Without crew on board, vessels can be designed to maximize storage for cargo and weight can be reduced in terms of outfitting for the crew. The amount of cargo carried in terms of the fuel burnt for the voyage can be increased when compared to traditional vessels.

The Cons Of Automation

  • Regulations

The current rules and regulations followed by all the vessels governed by the regulatory bodies such as SOLAS (Safety of Life at sea) & COLREG (International Regulations for preventing collisions at sea) bring forward mandatory rules such as assisting other vessels during a collision and in-person lookout while a ship is under voyage to avoid collisions both of which autonomous cargo vessels find hard to comply to without any crew on board.

Certain rules are being amended by the IMO (International Maritime Organization) for autonomous cargo vessels to overcome the above difficulties and ply safely in waters by combining the advantages of the new technologies adopted towards safety and security aspects. Also taking into consideration how this technology is going to impact the life of crew both offshore and inshore.

  • Legal

In traditional manned vessels, the captain holds the primary responsibility for the safety of the crew and the vessel throughout the voyage, and in case of any accidents, the captain is held responsible. Whereas In the case of autonomous cargo vessels there are different factors such as the ground control stations, the software on board the vessel, and so on who might be the reason why an accident has occurred and without any primary responsibility to an individual, it is the regulatory bodies who decide who is responsible for the cause of the accidents and who should bear the loss.

  • Cyber security

Cyber security has been one of the main concerns in the rising world of technology. For fully autonomous vessels there lies a bigger risk if the onboard systems and data are accessed by hackers regaining control over the vessel would be a difficult task as there is no crew on board the vessel who can control her manually.

Data swamping is yet another concern as continuous data needs to be sent between the vessel and the onshore control units which gives rise to huge amounts of raw data that will be transmitted and generated. Methods should be adopted to ensure pre-processing and compressing of data so as to limit the chances of data swamping.

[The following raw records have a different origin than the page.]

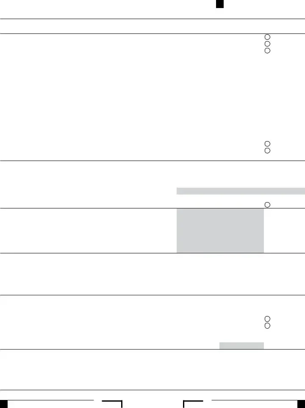Click the large grey shaded rectangular block
Image resolution: width=305 pixels, height=408 pixels.
click(x=220, y=230)
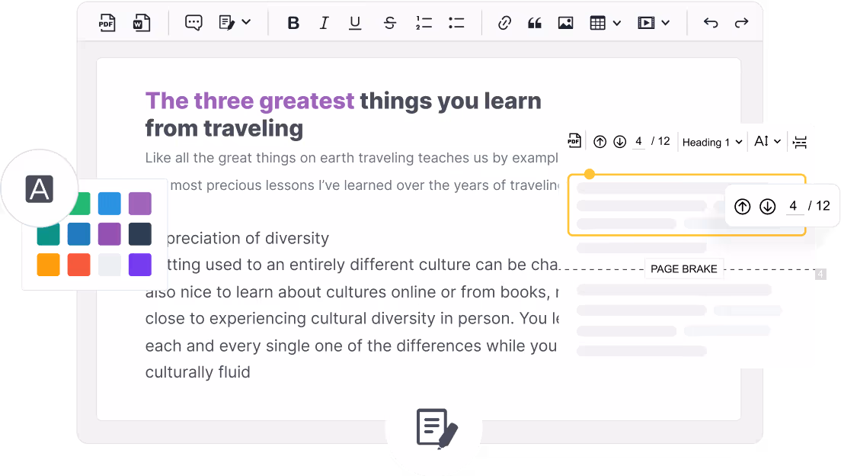
Task: Open the Heading 1 style dropdown
Action: 711,142
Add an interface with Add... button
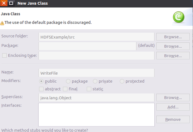The height and width of the screenshot is (132, 193). (x=173, y=107)
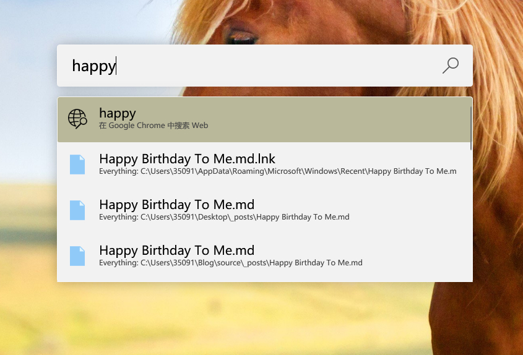Select the "happy" web search result title
This screenshot has width=523, height=355.
tap(118, 113)
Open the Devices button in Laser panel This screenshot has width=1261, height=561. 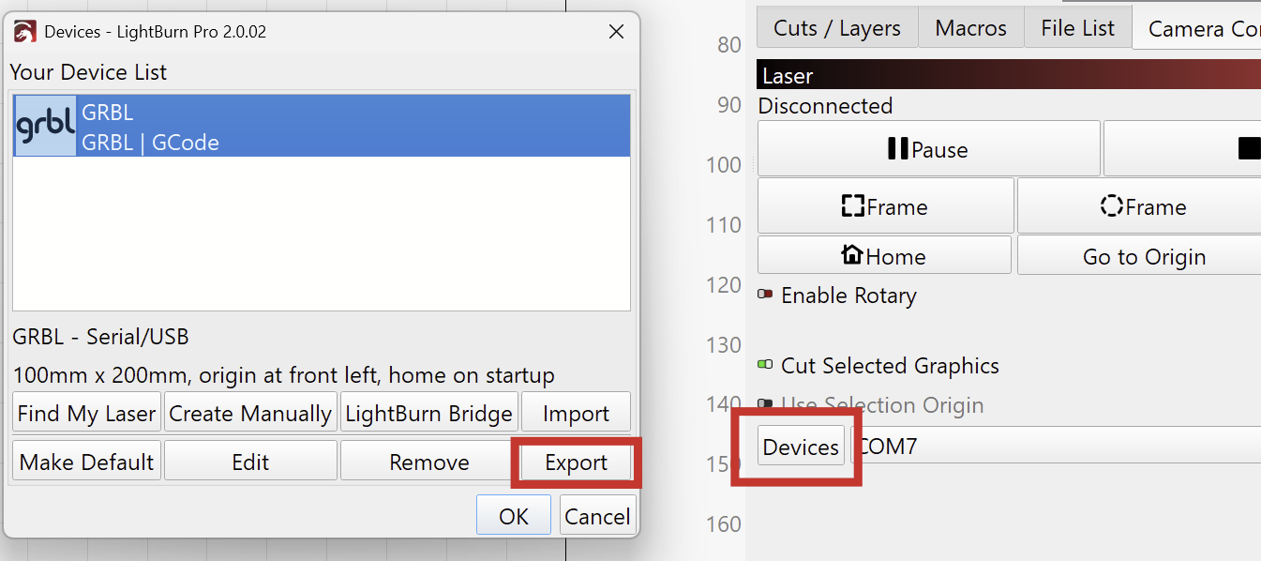801,447
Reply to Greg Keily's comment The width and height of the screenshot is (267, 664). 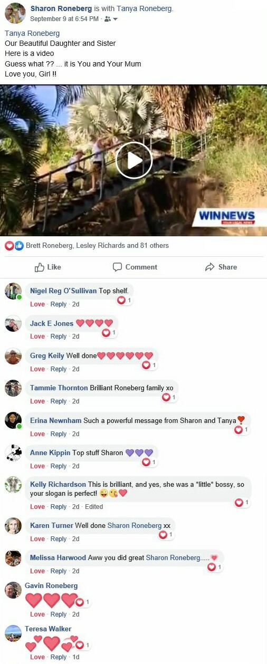[x=59, y=369]
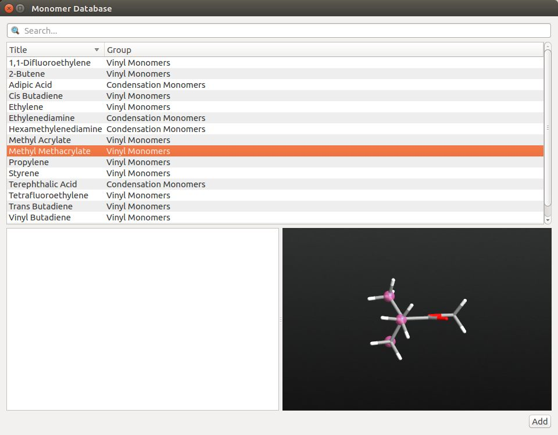558x435 pixels.
Task: Pick the Tetrafluoroethylene row
Action: coord(48,195)
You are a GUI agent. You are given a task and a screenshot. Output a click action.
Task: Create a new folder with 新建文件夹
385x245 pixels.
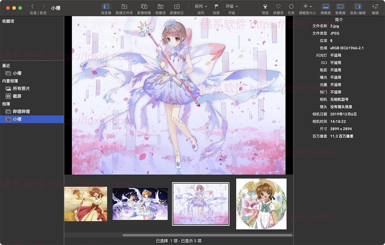tap(124, 6)
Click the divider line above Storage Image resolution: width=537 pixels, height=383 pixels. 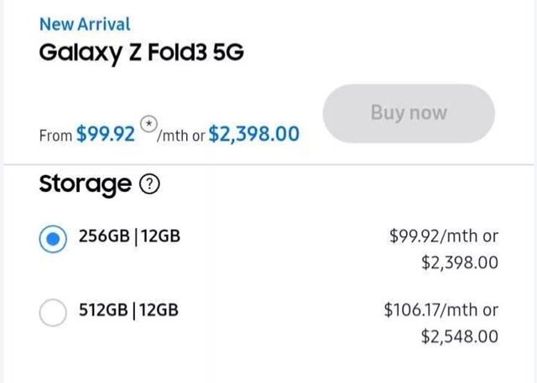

  • Reliability and functionality

How reliable the systems on board the vessel such as engines and generators always depend on the continuous maintenance done on the same by the engine crew. Without crew on board, this will be a challenge for autonomous cargo vessels where additional propulsion units can be added to increase redundancy or change to electrical propulsion systems which involves much lesser maintenance when compared to their conventional counterparts.

MV Yara Birkeland on her voyage
MV Yara Birkeland on her voyage

Can You Find Autonomous Cargo Vessels Being Operated At Present?

The world’s first autonomous cargo vessel with a gross tonnage of 749 tonnes, completed close to 500 miles of a voyage in the busy shipping routes of Tokyo Bay avoiding collisions successfully without any crew onboard the vessel.

The technology used onboard was Artificial intelligence which helped her throughout her voyage. There are more ships that are trialed equipped with both Artificial Intelligence and remote-controlled autonomous systems, but mainly for shorter voyages from one port to another as current rules limit to ocean voyages and only coastal and river operations.

We can also see different naval vessels also being trialed with similar technologies, which marks a huge advancement from their current smaller remote-controlled surveillance vessels to bigger vessels that are even capable of transportation.


The autonomous cargo ship will definitely revolutionize the maritime industry in the years to come and is just a question of “when” this will happen. It will provide a safer and much more efficient means for transport and logistics through the water. The new technology will provide better clarity about vessel data and positioning for different numbers of vessels operated from a single offshore control station.